Amministrative anatomia del voto E’ iniziata la Renzi-exit? Al Nazareno sperano di no, a Bruxelles temono di si, a Roma si tessono con discrezione i fili di leadership alternative. Essenziale comunque scavare fra le macerie del disastro del Pd nella Capitale e a Torino, individuare le cause della faglia grillina  che  ha sbriciolato pilastri portanti e della voragine partenopea che oltre allo storico arco costituzionale ha inghiottito anche i 5 Stelle.

L’onda d’urto delle amministrative  rischia di  propagarsi fino al referendum costituzionale di ottobre ed   è talmente dirompente che potrebbe avere irrimediabilmente incrinato anche la legittimità del Parlamento eletto nel febbraio del 2013, in un altra era politica  e generazionale.

Fra i molti dati  da analizzare spicca infatti anche  la web-selezione di candidati 30enni,  Raggi, Appendino, che bucano il video e sbaragliano  50 e 40enni come Giachetti e Meloni.

Amministrative anatomia del voto
APPENDINO E RAGGI
  • PD

Il referendum è la linea del Piave. L’elaborazione delle cause e degli affetti della Caporetto del 19 giugno è appena iniziata. Matteo Renzi proverà a cambiate tutto:  gli assetti di partito, il Governo, abbasserà sul serio le tasse, incentiverà le assunzioni e proverà a introdurre l’assegno di mantenimento per i giovani in cerca di lavoro. Provare è il verbo chiave. Da coniugare assieme a riuscire e a governare.

  • CENTRODESTRA 

Nonostante la sconfitta di Milano, Stefano Parisi ha dimostrato di essere in grado di unificare in un nuovo rassemblement la galassia degli orfani di Berlusconi, Fratelli d’Italia, i centristi di Alfano, Cesa e gli eredi di Mario Monti e ultimi giapponesi di Scelta Civica.  Obiettivo arrivare al ballottaggio con il Pd di Renzi, o di chi per lui. Le amministrative hanno evidenziato infatti che i 5 Stelle dilagano dove il centro destra non si compatta e vengono ridimensionati a prefissi telefonici dove  si ripropone il bipolarismo, come a Milano e Napoli. Ostacoli da superare: i ruoli di  Alfano, Berlusconi, Meloni  e Salvini.

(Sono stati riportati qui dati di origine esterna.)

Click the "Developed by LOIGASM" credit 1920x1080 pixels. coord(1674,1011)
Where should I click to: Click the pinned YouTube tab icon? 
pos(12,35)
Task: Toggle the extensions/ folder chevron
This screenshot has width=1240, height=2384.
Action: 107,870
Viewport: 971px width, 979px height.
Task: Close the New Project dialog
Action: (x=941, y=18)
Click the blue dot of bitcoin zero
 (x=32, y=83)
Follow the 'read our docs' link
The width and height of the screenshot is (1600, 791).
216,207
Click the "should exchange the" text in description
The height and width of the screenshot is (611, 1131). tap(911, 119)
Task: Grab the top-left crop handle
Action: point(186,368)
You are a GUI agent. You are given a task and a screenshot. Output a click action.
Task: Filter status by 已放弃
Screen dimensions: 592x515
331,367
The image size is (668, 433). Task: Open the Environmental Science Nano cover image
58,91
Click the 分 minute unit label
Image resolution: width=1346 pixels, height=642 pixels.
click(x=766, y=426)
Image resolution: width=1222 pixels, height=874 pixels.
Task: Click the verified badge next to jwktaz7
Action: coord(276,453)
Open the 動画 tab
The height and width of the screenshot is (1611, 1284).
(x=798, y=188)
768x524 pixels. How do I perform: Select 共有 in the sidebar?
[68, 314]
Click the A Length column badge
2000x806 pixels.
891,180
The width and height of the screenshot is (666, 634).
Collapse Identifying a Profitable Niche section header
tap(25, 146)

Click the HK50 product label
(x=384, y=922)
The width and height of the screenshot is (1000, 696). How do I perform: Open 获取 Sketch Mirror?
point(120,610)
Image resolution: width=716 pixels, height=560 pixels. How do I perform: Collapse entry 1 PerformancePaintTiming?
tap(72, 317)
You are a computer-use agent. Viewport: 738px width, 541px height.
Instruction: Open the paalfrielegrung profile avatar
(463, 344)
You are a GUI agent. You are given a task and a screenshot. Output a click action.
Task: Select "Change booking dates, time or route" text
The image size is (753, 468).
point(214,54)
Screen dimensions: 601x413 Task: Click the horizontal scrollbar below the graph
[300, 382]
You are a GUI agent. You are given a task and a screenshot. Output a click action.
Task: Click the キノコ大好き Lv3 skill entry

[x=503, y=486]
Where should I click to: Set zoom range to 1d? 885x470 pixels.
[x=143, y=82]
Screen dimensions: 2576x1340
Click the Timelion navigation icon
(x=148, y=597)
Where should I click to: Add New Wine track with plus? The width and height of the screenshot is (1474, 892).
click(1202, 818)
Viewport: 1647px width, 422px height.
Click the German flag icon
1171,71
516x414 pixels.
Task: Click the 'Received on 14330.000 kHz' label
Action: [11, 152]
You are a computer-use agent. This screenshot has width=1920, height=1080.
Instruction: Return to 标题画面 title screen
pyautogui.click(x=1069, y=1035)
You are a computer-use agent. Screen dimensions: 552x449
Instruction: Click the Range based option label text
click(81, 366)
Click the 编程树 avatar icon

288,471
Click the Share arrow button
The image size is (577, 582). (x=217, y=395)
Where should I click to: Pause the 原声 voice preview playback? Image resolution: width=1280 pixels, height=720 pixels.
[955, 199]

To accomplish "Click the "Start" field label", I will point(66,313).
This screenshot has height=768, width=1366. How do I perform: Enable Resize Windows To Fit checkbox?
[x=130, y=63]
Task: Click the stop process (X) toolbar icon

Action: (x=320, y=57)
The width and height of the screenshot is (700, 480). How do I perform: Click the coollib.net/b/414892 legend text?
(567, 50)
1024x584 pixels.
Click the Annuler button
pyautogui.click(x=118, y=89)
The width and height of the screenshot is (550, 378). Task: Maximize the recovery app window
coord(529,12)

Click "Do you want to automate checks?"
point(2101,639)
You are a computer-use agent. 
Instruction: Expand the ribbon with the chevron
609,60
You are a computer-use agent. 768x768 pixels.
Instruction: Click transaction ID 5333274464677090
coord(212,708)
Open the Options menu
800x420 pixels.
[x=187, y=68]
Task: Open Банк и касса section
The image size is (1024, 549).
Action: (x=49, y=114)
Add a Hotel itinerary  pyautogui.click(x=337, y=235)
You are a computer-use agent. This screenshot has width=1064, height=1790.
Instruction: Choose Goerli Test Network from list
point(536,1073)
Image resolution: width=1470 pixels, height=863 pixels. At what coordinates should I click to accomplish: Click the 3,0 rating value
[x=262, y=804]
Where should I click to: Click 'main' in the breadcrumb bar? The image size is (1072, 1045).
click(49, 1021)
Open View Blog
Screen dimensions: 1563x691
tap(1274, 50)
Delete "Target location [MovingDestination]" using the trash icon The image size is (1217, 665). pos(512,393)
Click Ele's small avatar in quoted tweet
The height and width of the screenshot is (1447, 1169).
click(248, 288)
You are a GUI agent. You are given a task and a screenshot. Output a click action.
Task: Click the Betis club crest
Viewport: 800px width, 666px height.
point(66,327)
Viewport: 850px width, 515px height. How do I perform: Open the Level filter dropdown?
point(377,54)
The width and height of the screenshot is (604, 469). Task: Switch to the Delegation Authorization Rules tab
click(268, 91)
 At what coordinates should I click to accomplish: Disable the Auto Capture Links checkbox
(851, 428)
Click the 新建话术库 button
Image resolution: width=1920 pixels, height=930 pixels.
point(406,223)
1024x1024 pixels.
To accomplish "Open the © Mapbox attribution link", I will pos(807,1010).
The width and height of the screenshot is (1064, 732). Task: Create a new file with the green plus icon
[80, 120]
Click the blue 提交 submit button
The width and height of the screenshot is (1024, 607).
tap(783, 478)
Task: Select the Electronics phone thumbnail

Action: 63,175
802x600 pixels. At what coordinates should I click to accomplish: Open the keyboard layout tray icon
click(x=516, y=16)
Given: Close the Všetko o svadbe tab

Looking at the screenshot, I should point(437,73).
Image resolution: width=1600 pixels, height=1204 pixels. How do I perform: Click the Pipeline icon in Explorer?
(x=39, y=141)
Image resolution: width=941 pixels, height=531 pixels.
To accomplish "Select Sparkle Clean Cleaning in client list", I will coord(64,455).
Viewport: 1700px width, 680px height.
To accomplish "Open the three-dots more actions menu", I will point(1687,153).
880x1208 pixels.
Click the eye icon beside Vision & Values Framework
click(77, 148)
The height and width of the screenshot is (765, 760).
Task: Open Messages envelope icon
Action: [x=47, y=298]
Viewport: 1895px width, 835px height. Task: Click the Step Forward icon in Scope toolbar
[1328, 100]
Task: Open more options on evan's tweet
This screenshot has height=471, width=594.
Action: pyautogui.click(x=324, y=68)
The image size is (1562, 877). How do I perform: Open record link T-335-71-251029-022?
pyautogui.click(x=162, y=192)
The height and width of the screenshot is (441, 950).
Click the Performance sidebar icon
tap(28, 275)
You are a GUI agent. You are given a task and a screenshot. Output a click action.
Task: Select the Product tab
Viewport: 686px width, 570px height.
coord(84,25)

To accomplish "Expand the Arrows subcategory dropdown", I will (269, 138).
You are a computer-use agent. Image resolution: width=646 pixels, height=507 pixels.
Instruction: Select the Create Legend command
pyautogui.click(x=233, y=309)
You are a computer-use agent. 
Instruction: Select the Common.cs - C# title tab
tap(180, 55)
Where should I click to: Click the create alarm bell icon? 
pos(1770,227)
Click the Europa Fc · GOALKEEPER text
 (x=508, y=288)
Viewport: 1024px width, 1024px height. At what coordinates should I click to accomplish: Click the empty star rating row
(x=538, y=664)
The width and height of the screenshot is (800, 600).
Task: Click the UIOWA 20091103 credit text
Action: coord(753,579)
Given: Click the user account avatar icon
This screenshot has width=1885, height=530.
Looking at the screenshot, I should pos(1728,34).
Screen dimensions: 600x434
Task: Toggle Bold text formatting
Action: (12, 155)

Nonostante vantino in proporzione più ministri e sottosegretari che voti, i prevedibili mal di pancia degli esponenti dell’Ncd  saranno leniti con abbondanti dosi di promesse di ruoli governativi.

Superati i postumi operatori l’ex Cavaliere dovrà decidersi tra il ruolo del padre nobile o quello di Urano, che fra gli dei dell’Olimpo era l’unico che divorava i propri figli.

Problematici ma decisivi gli apporti di Matteo Salvini e Giorgia Meloni, che ha dimostrato di avere un peso specifico elettorale e un radicamento a Roma,  Milano e nel centro sud. Fra il costruttivo Parisi e il distruttivo  Salvini,  la leader di FdI sceglierà il primo, a meno di non essere costretta a restare alleata del secondo.  Uscito sonoramente sconfitto in termini di voti di lista a Milano, Torino, Roma e, molto meno, a Bologna, il leader della Lega è stato penalizzato anche dall’alleanza a perdere con i 5 Stelle che a Roma e a Torino  hanno incassato i voti leghisti ma non li hanno ricambiati a Milano e Bologna.

  • CINQUE STELLE

La selezione sulla rete dei candidati, 30enni, telegenici, preparati e affabulatori sarà incrementata e soprattutto incentrata sui professionisti. Il brain trust grillino sta selezionando e corteggiando in tutta Italia magistrati, avvocati, medici, ingegneri, docenti. La formula  Appendino & Raggi rappresenterà il punto di forza delle liste alle politiche. Grillo e Casaleggio junior puntano vincere  il referendum di ottobre, ma non a scardinare governo e maggioranze parlamentari, in modo da preparare con cura ed ipotecare le elezioni del 2018.